ACTION ITEM - Write out the lines below exactly, beginning at the one with "Image resolution: width=686" and stopping after the one with "Given: Click the"; the pictures are not copied.
(Beginning of DATA FOR THE TASK)
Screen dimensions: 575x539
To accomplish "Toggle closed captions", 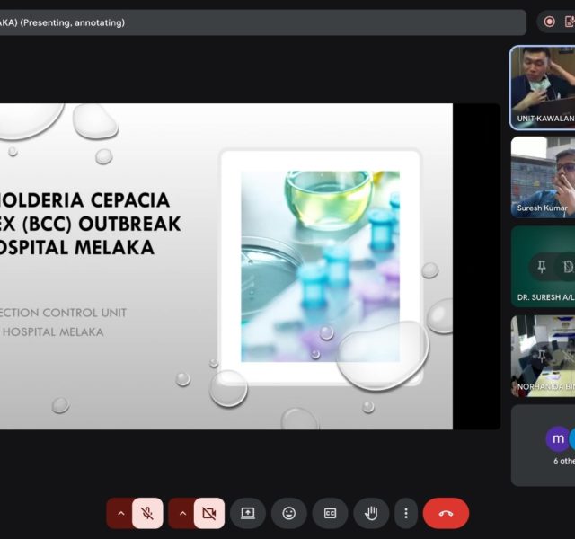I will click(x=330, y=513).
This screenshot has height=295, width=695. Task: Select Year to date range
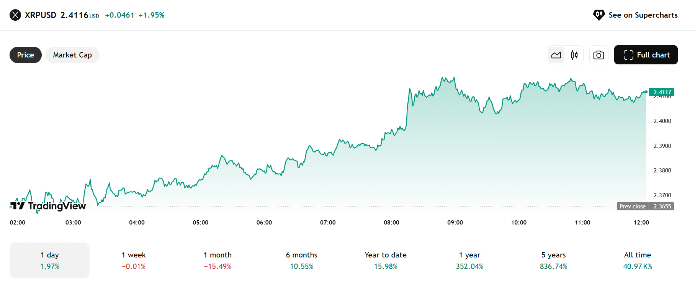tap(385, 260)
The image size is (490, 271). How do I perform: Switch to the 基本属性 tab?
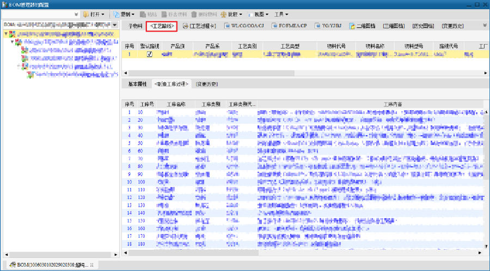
(End of DATA FOR THE TASK)
(Beginning of DATA FOR THE TASK)
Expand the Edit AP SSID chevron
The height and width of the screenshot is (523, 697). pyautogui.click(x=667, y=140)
(End of DATA FOR THE TASK)
(Beginning of DATA FOR THE TASK)
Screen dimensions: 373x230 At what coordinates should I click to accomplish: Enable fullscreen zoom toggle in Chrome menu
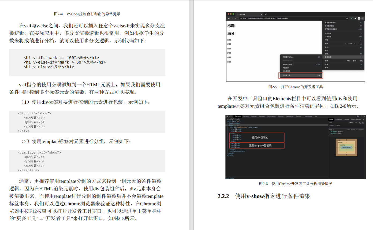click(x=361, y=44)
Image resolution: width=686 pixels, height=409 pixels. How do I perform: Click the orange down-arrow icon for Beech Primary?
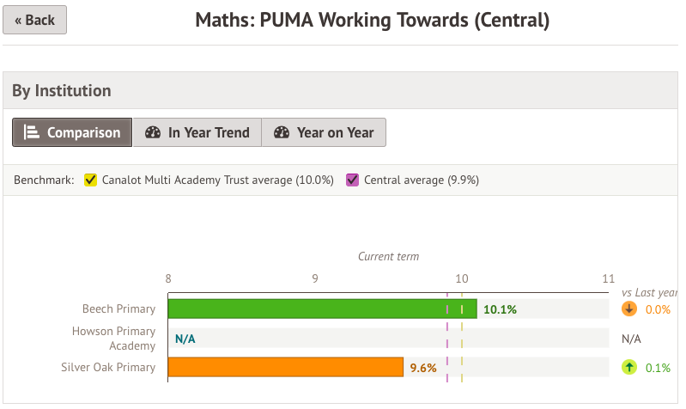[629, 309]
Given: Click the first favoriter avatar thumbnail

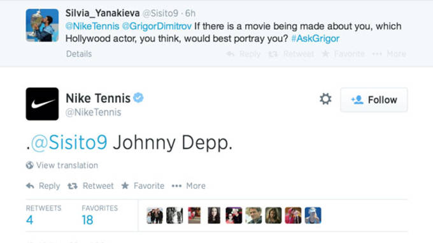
(End of DATA FOR THE TASK)
OUTPUT FOR THIS EXERCISE -
Image resolution: width=686 pixels, height=409 pixels. How do I perform: Click the orange down-arrow icon for Beech Primary?
[629, 309]
Given: Click the first favoriter avatar thumbnail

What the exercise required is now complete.